CodeFuse-CodeLlama-34B
Property | Value |
---|---|
Base Model | CodeLlama-34b-Python |
License | Other |
Paper | arXiv:2311.02303 |
HumanEval Score | 74.4% (pass@1) |
What is CodeFuse-CodeLlama-34B?
CodeFuse-CodeLlama-34B is a state-of-the-art code generation model that has been fine-tuned using QLoRA on CodeLlama-34b-Python with 600,000 code instructions and answers. The model demonstrates exceptional performance, achieving 74.4% accuracy on the HumanEval benchmark, surpassing both GPT-4 and other open-source alternatives.
Implementation Details
The model utilizes a 4K context length during fine-tuning, with the capability to extend to 16K if needed. It's implemented using PyTorch and requires CUDA 11.4 for optimal performance. The architecture supports both regular and 4-bit quantized versions, making it adaptable to various computational resources.

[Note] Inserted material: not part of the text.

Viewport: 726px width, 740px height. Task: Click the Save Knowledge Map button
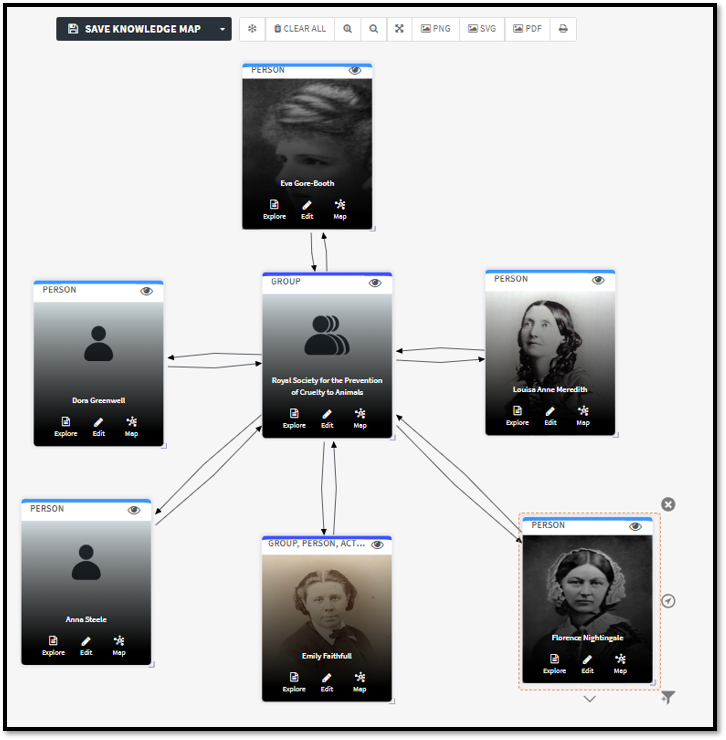(x=134, y=29)
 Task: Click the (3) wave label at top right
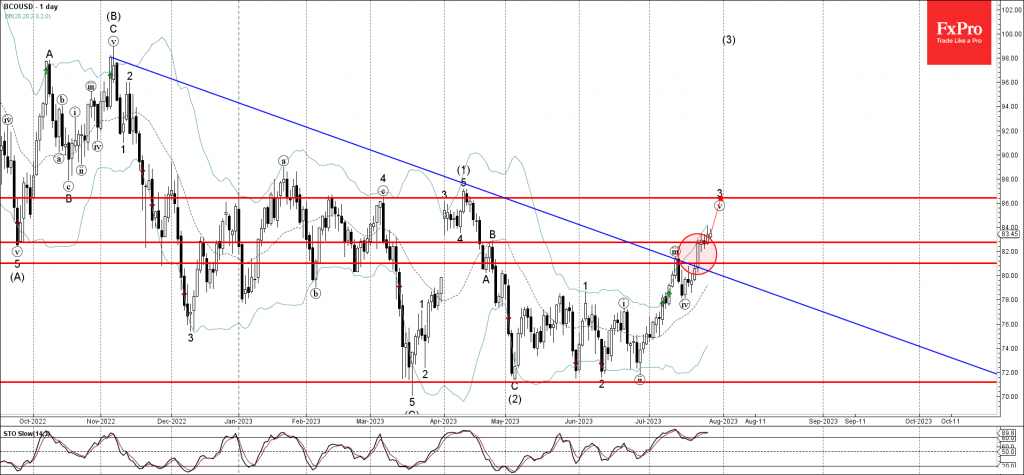click(x=729, y=40)
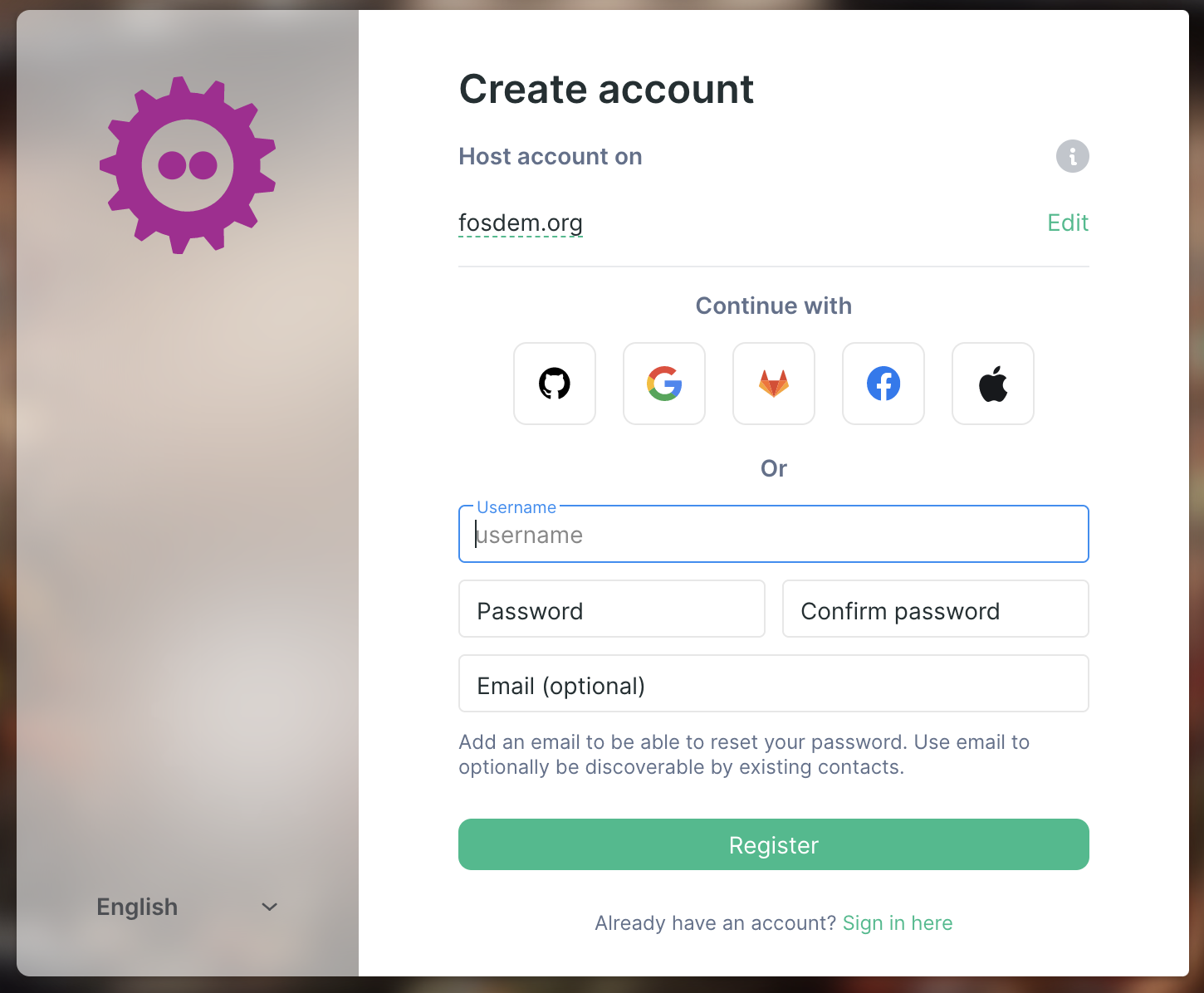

- Supports multiple programming languages with a focus on Python
- Uses specialized role-based prompting format for interactions
- Implements efficient tokenization with left-side padding
- Provides flexible deployment options through FasterTransformer
Core Capabilities
- Superior code generation with 74.4% HumanEval pass@1 accuracy
- Multi-turn conversation support through structured prompting
- Efficient memory usage with 4-bit quantization option
- Extensive context understanding up to 4K tokens
Frequently Asked Questions
Q: What makes this model unique?
The model's distinctive feature is its state-of-the-art performance on code generation tasks, achieved through careful fine-tuning of the CodeLlama base model using QLoRA. Its 74.4% accuracy on HumanEval represents the current SOTA for open-source code LLMs.
Q: What are the recommended use cases?
The model excels in code generation, completion, and understanding tasks. It's particularly well-suited for Python development, technical documentation, and code-related conversational tasks. The model can be deployed in both research and production environments, with options for optimization through quantization.